### [Task]
Once the line holding "Image resolution: width=1728, height=1117." is found in the listing below, write it out and each later line exactly, up to and including the one holding "[Facebook-f]".

--- Information provided Enclosed Below ---

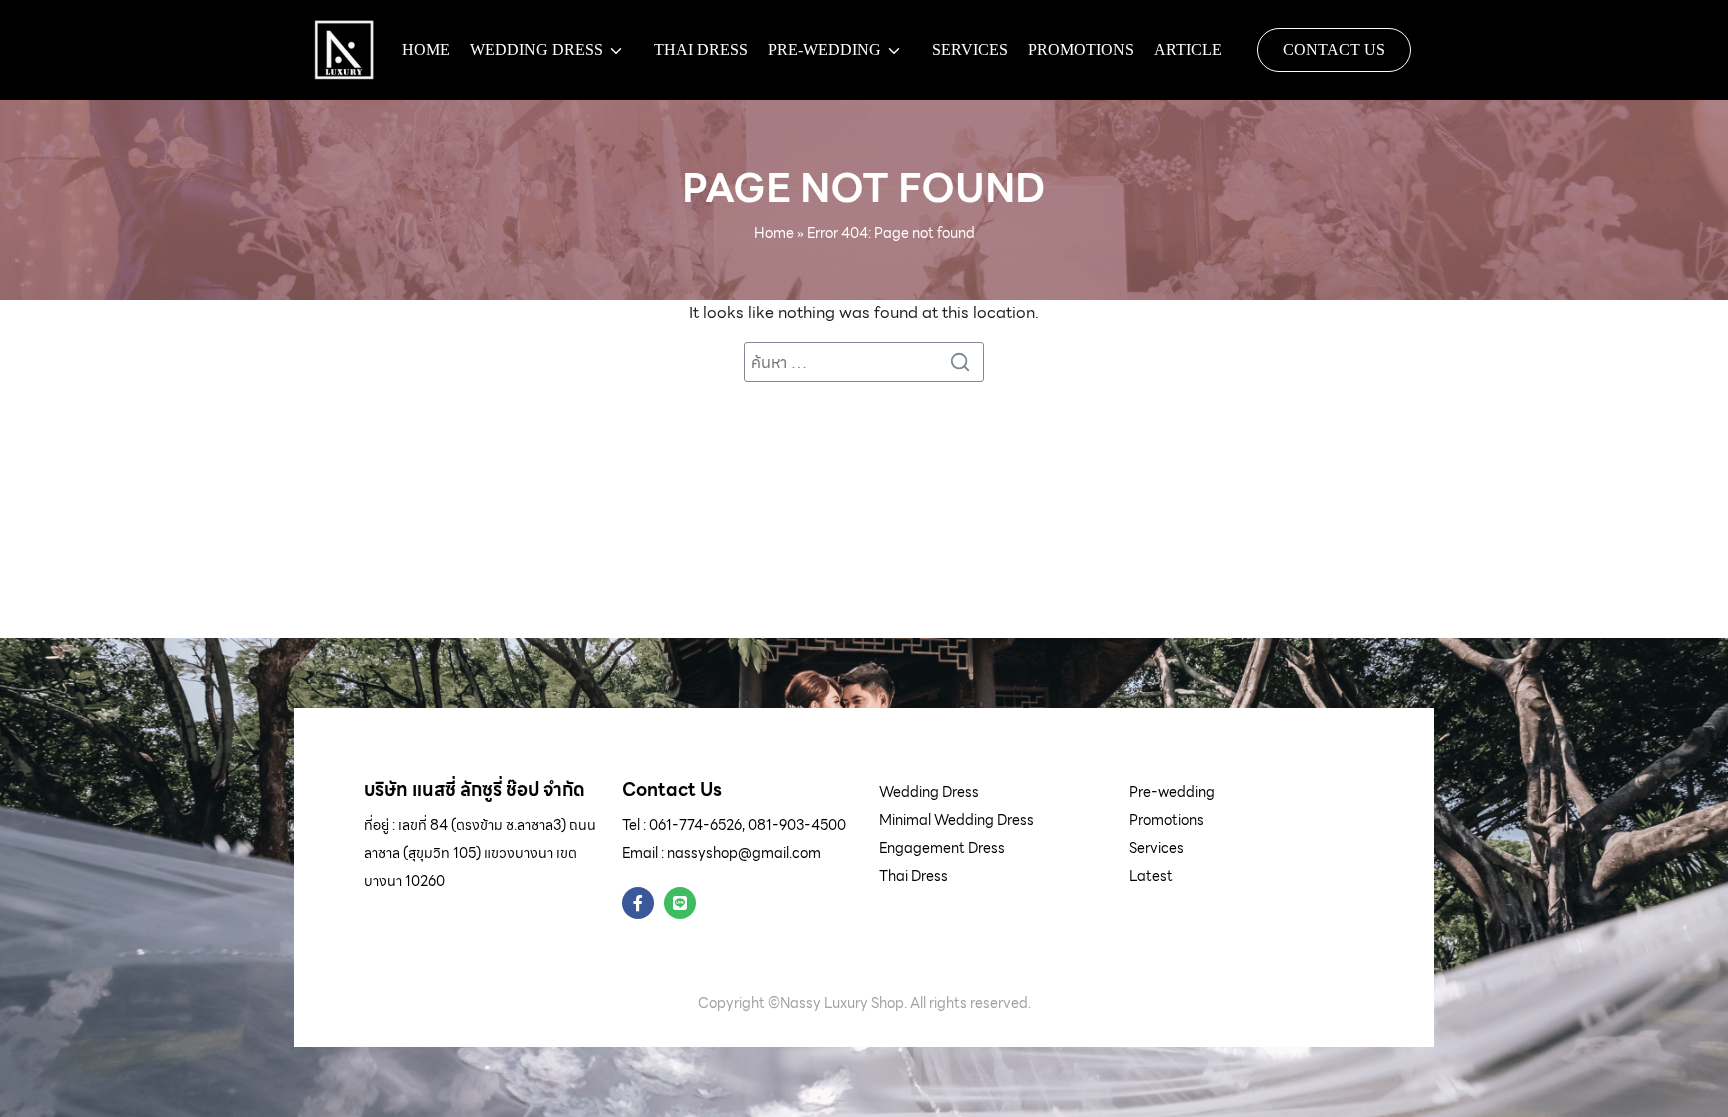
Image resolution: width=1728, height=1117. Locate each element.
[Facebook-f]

--- End of Enclosed Information provided ---
--- Information provided Enclosed Below ---

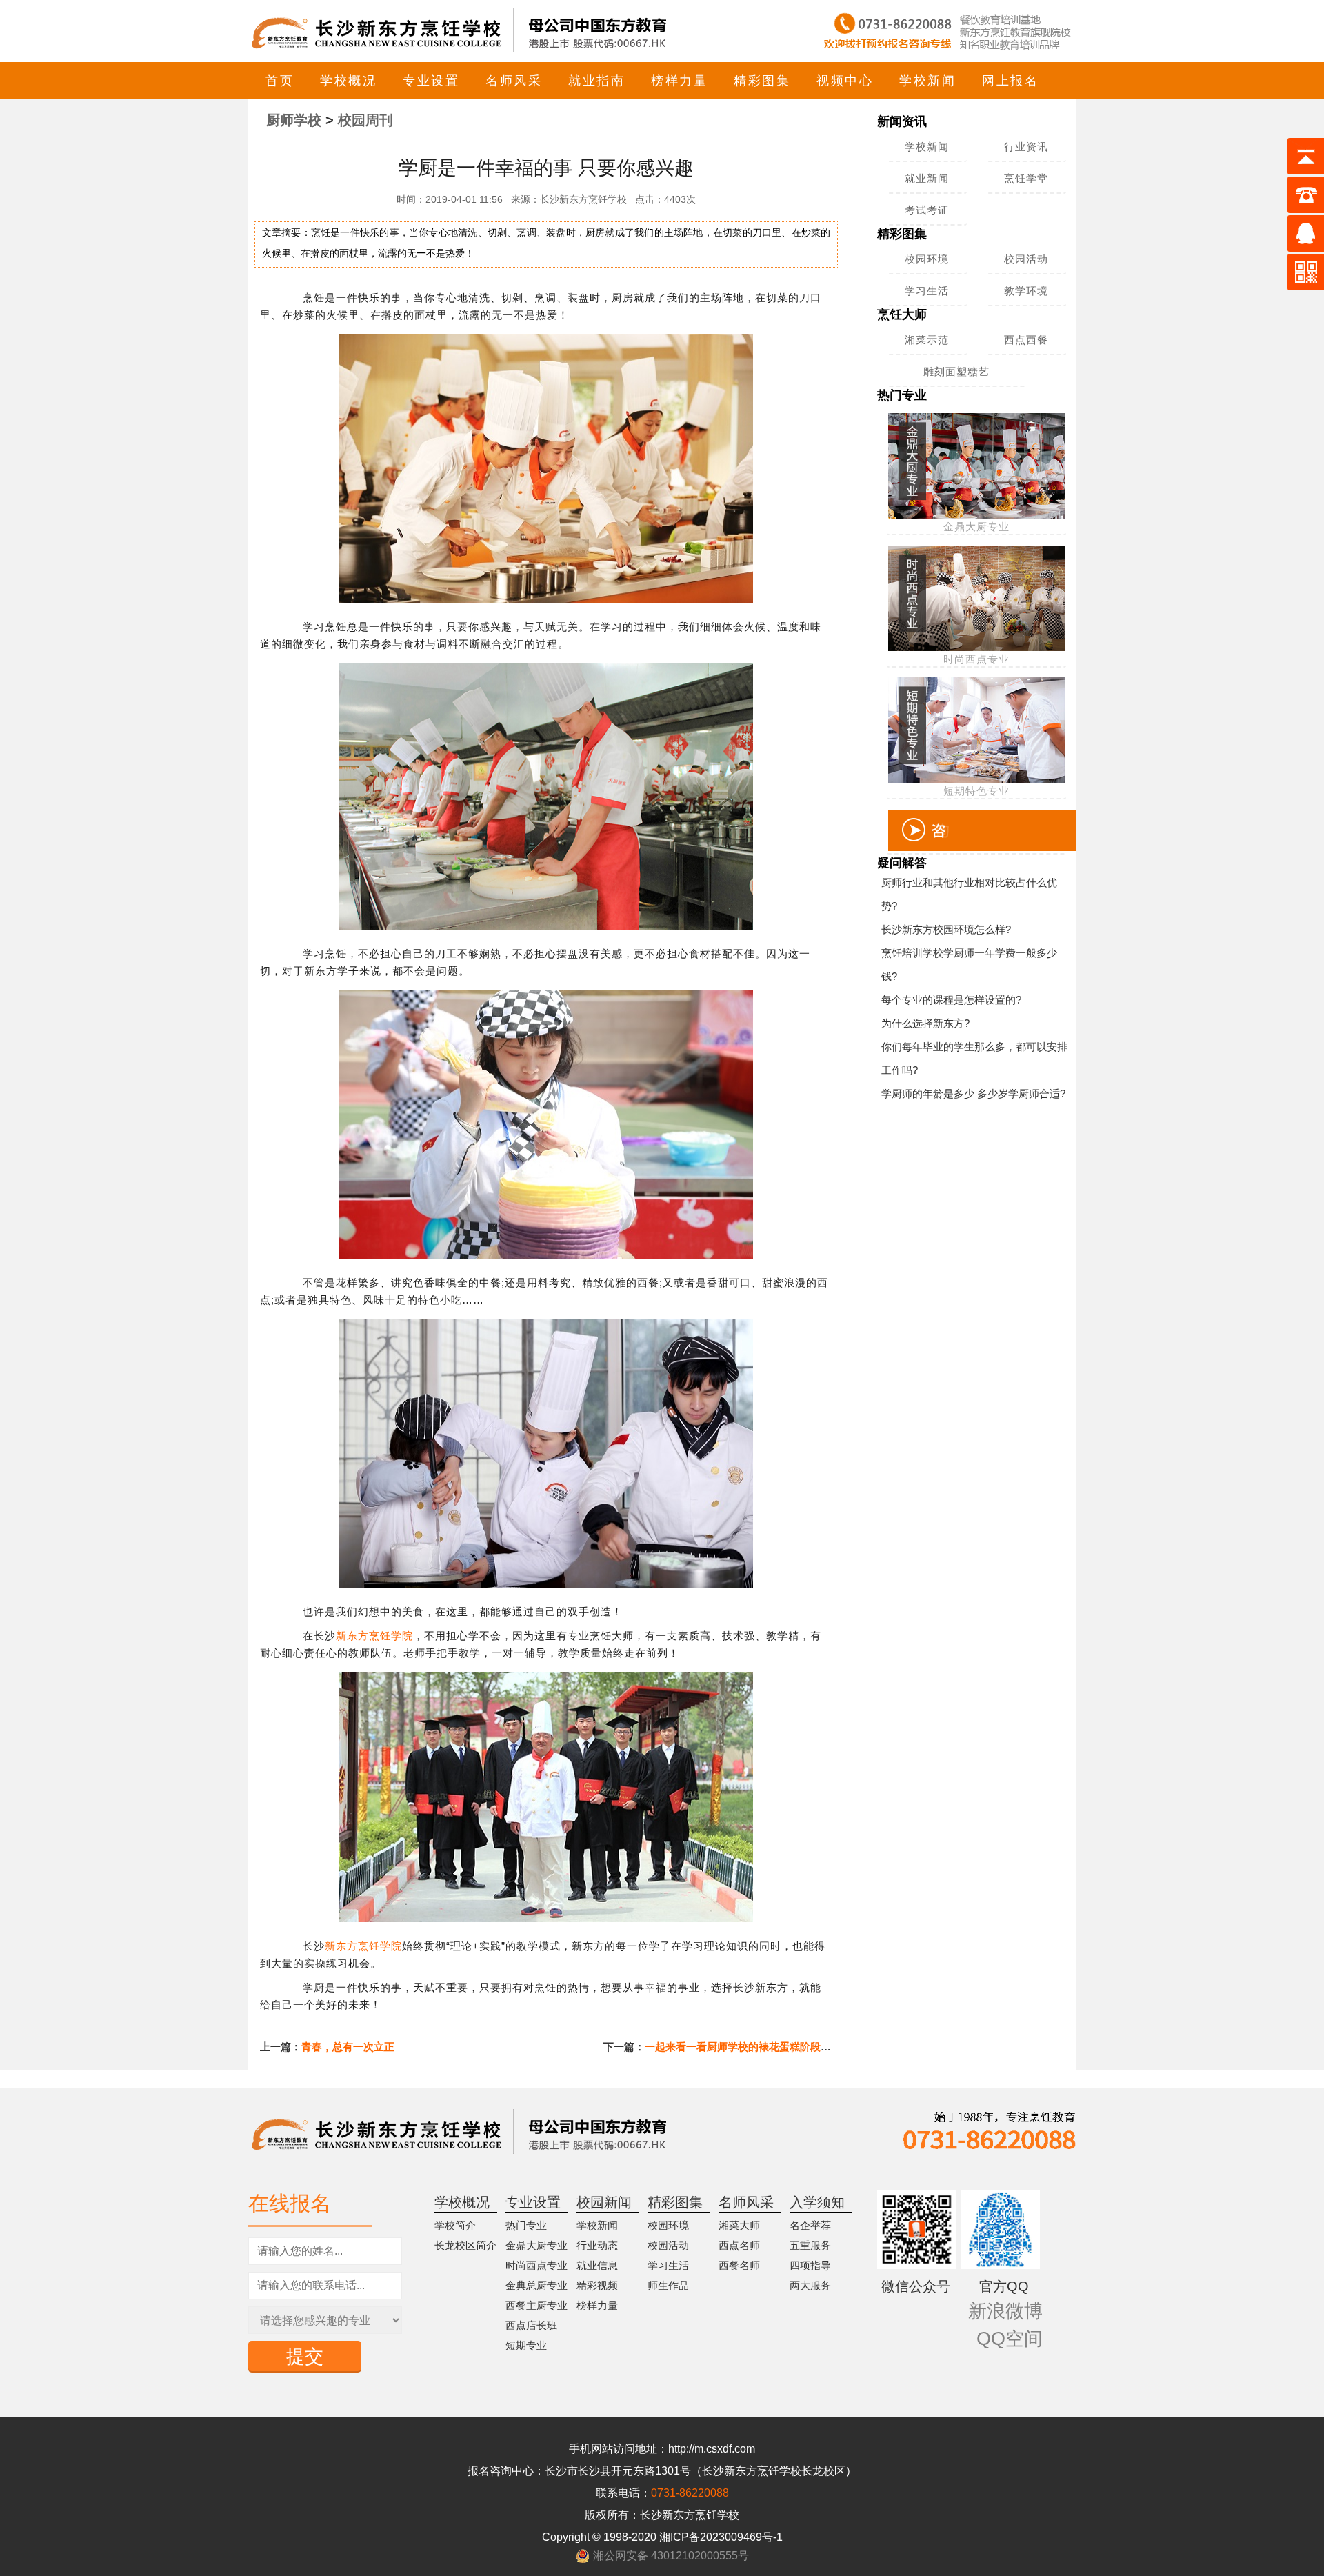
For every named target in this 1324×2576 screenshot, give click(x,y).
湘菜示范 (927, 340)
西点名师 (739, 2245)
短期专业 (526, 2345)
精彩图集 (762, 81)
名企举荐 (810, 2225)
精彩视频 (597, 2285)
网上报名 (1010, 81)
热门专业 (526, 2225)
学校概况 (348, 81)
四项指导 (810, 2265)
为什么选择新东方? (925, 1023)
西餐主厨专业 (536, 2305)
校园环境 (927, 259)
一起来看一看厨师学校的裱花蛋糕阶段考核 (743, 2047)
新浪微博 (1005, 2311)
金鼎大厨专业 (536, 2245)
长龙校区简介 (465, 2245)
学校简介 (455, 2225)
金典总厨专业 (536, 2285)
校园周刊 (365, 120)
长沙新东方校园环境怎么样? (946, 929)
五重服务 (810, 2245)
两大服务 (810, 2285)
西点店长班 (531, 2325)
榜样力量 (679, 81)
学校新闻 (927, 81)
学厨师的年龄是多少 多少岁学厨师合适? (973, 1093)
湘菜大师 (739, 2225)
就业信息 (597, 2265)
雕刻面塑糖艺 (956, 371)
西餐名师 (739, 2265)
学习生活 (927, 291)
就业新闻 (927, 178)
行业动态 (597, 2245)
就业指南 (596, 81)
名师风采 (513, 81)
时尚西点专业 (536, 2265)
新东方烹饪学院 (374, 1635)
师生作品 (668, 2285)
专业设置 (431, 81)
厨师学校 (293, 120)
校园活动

--- End of Enclosed Information provided ---

### [Response to the task]
Image resolution: width=1728, height=1117. Locate each element.
[Facebook-f]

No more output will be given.